Turns out it can do a good deal. So the chief question is who gets to say what providing for the “general Welfare” means. You thought the general welfare involved maximizing individual liberty and securing a person’s private property? Too bad for you! We, who happen to control Congress, say the “general Welfare” means setting up expensive and ultimately unsustainable government programs that require us to take more and more money from you, the people who actually produce stuff, in the form of “Taxes, Duties, Imposts and Excises” — even, if you can believe it, in the form of health insurance for your lay-about neighbor down the street.
So this is where we are now. I don’t pretend to know what calculations Chief Justice Roberts made in formulating his surprising decision yesterday. Was he, as some assert, bullied? Doesn’t seem to me that he is a man to be bullied, but who knows? No one in the punditocracy does, that’s for sure. Was he cajoled and ultimately prevailed upon at the last minute to change his vote — if change it he did, as some are suggesting — by the Court’s left-wing in order to save the Court from being seen to “take sides” in an election? Maybe.
But maybe he pondered the case and decided that the issue of ObamaCare was really the province not of the Supreme Court but the voters. Obama and his minions consistently, indeed ostentatiously, insisted that the hilariously named “Affordable Care Act,” aka ObamaCare, was not a tax. When, in 2009, George Stephanopoulos said “[I]t’s still a tax increase,” Obama shot back “No. That’s not true, George.” Google it. The internet is full of transcripts and videos of Obama insisting that, whatever else it may be, the unaffordable “Affordable Care Act” is not a tax: no siree, never was a tax, never will be a tax. In short, it’s not a tax.
Except, of course, that the Supreme yesterday said that it is Constitutional only because it is a tax. In fact, it is the mother, grandmother, and great aunt of all taxes, the biggest, by far, in our country’s history (maybe the world). It’s not just one tax, either, but a veritable 21-tax salute.
So where are we now? The Democrats, who are not suicidal, will not be calling it a tax. (It all depends, don’t you know, on what the meaning of is is.) Mitt Romney, who wants to be president, certainly will be calling it a tax and will remind the middle class that, once this tax comes on-line, they will be a lot, lot poorer, thanks to Mr.-Hope-and-Change-just-count-me-Present-spread-the-wealth-around-Obama.
I like to think that this is one of those “teachable moments” we are supposed to applaud, a moment to revisit the breathtaking, if gradual, accretion of power by the federal government over the last 60 or 70 years. We are always being told by our masters in Washington that thus-and-such might be desirable but can’t be accomplished because it is politically inexpedient — that really reforming Social Security, say, is impossible because the voters wouldn’t stand for it, that any hint of an adumbration of changing Social Security would be political suicide, etc.
Maybe. Or maybe the chief justice just handed us an occasion to dramatize this debate in the biggest possible public forum: the general election for the presidency. I think Andy McCarthy has it exactly right when he observes that our pusillanimity with regard to programs like Social Security is a bi-paritsan liability.
[T]the country — very much including Republican leaders and many conservatives — has bought on to the wayward progressive premise that the General Welfare Clause of the Constitution empowers Congress to spend on anything it wants to spend on as long as their is some fig-leaf that ties the spending to the betterment of society. . . . Republicans are afraid to touch this because, if you follow the logic, you’d have to conclude that Congress has no constitutional authority to set up a Social Security system, a Medicare or Medicaid program, or most of the innumerable Big Government enterprises that Republicans support while, of course, decrying Big Government.
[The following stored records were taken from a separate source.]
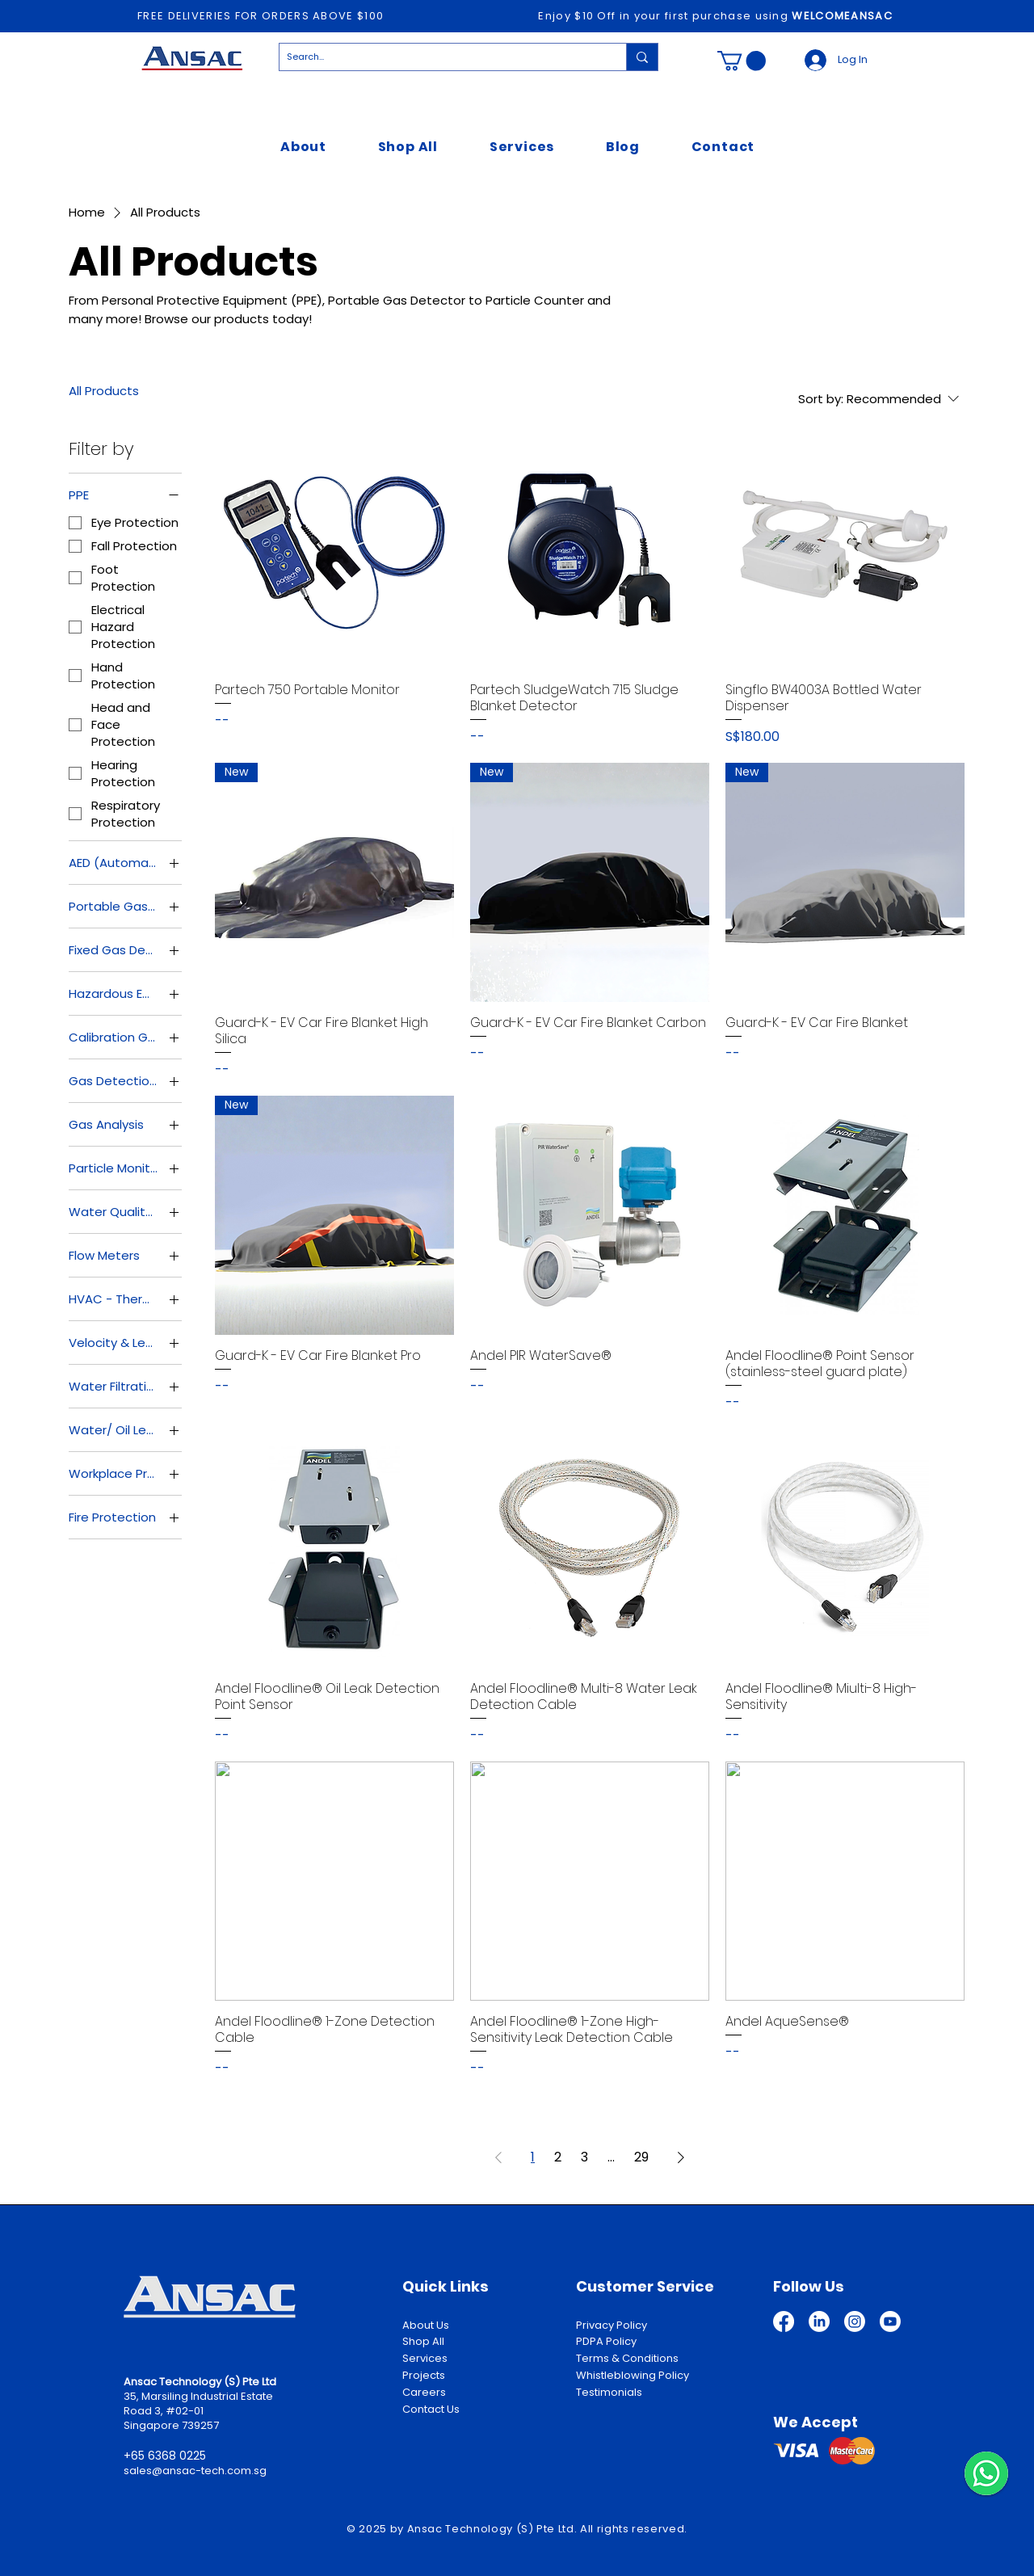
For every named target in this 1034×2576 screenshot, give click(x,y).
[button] (741, 60)
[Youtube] (890, 2321)
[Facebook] (783, 2321)
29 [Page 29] (641, 2157)
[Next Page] (681, 2157)
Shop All (423, 2341)
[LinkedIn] (819, 2321)
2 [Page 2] (557, 2157)
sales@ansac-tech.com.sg (195, 2470)
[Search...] (439, 57)
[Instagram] (854, 2321)
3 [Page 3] (584, 2157)
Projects (423, 2375)
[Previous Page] (498, 2157)
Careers (424, 2392)
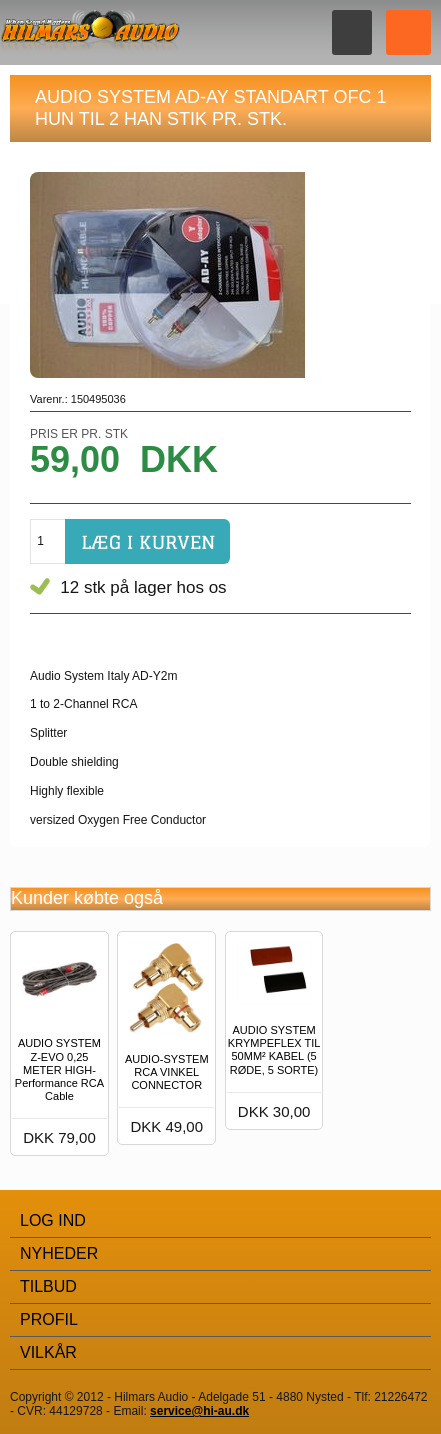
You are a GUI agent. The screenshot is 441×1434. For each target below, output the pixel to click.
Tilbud (48, 1286)
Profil (49, 1319)
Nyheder (59, 1253)
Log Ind (53, 1220)
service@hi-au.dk (199, 1411)
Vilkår (48, 1352)
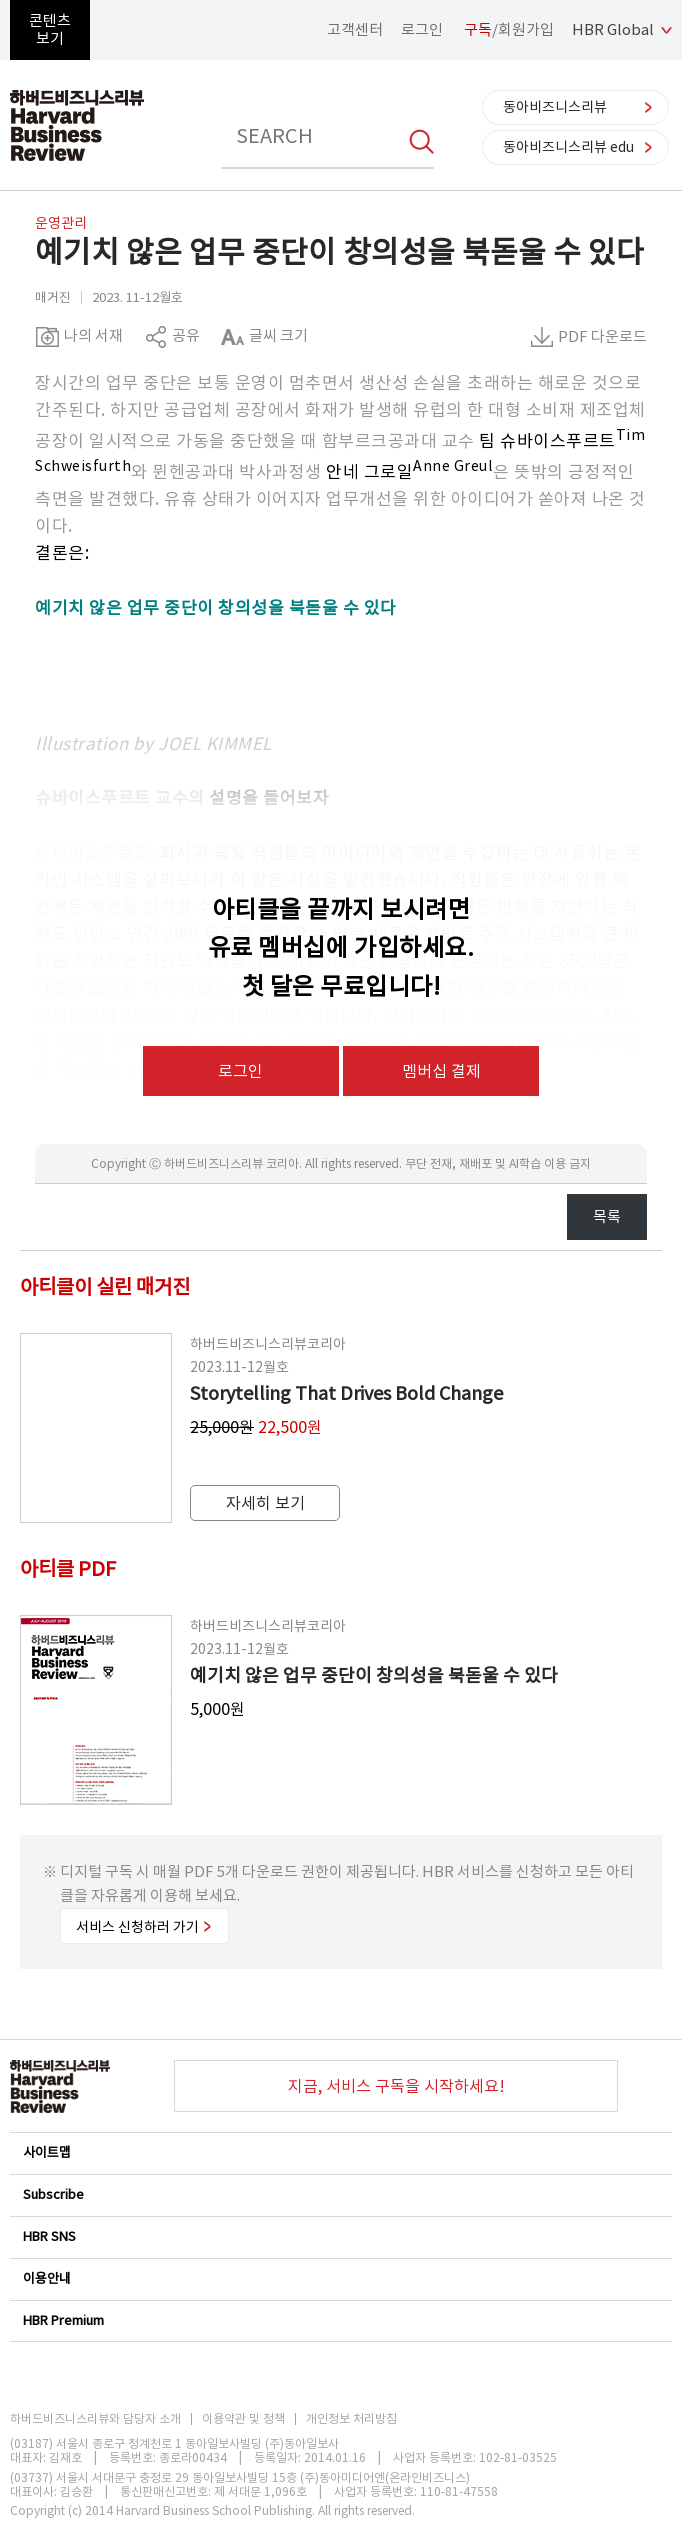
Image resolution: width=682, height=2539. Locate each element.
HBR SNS (340, 2236)
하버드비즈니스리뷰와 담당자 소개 (95, 2419)
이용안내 (340, 2278)
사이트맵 (340, 2152)
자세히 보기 (265, 1503)
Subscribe (340, 2194)
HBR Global (613, 29)
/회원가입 (509, 29)
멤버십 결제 (441, 1071)
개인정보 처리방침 (351, 2419)
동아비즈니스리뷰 (555, 107)
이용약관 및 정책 (243, 2419)
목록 (607, 1216)
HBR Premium (340, 2320)
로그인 (422, 29)
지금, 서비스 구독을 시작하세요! (396, 2086)
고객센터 (355, 29)
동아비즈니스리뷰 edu (568, 147)
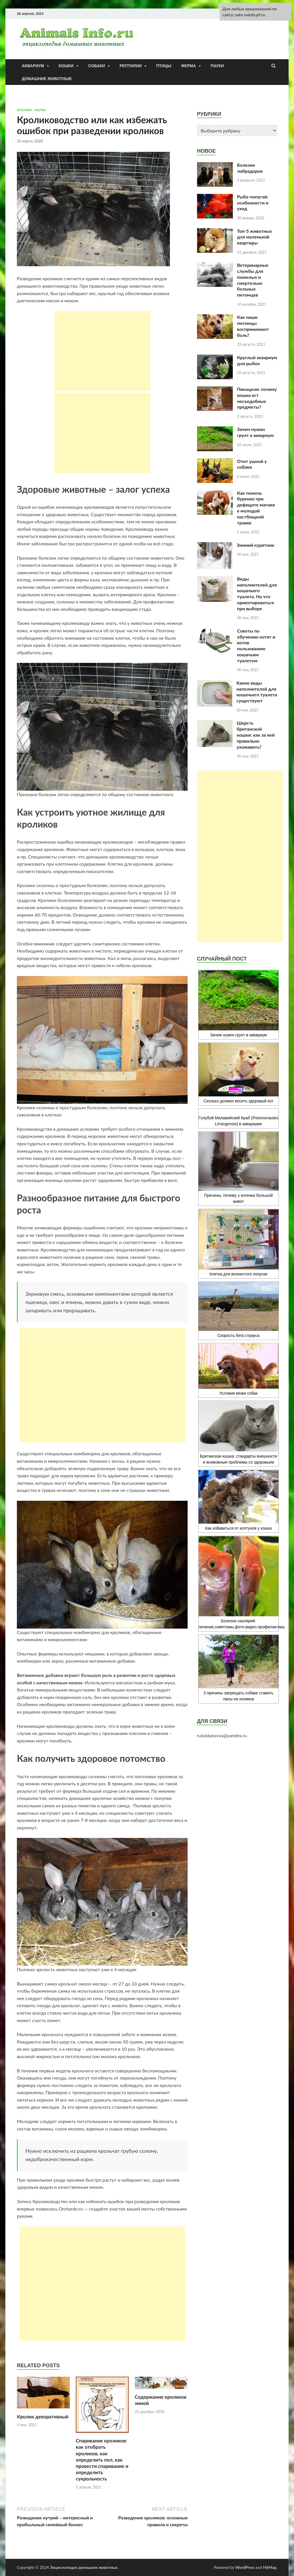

Personally, I’d like to turn the clock back to 1964 — to the early 1930s on Social Security — but people tell me I am being utopian. Think about it, though. Let’s agree with Samuel Johnson that “a decent provision for the poor is the true test of civilization.” Who says that the other Johnson, Lyndon Baines, was right when he instituted all those obscenely expensive programs and initiatives in order to be seen to “help the poor” — i.e., perpetuating their poverty — while assuring the hegemony of the Democratic Party as the dispenser of all those government goodies?
One pundit said that yesterday’s Supreme Court decision transformed the 2012 election from an ordinary election into a choice among fundamentally different visions. I thought it was pretty clear that that’s what it was all along, but yesterday’s decision certainly underscored the conflict. Here’s how I’d put it: do we want to be free citizens or wards of the state? We’ll see. Maybe John Roberts did the wrong thing yesterday. Or maybe those of us who are partisans of limited government and individual liberty will come to recognize that he just did us a big favor. Time will tell.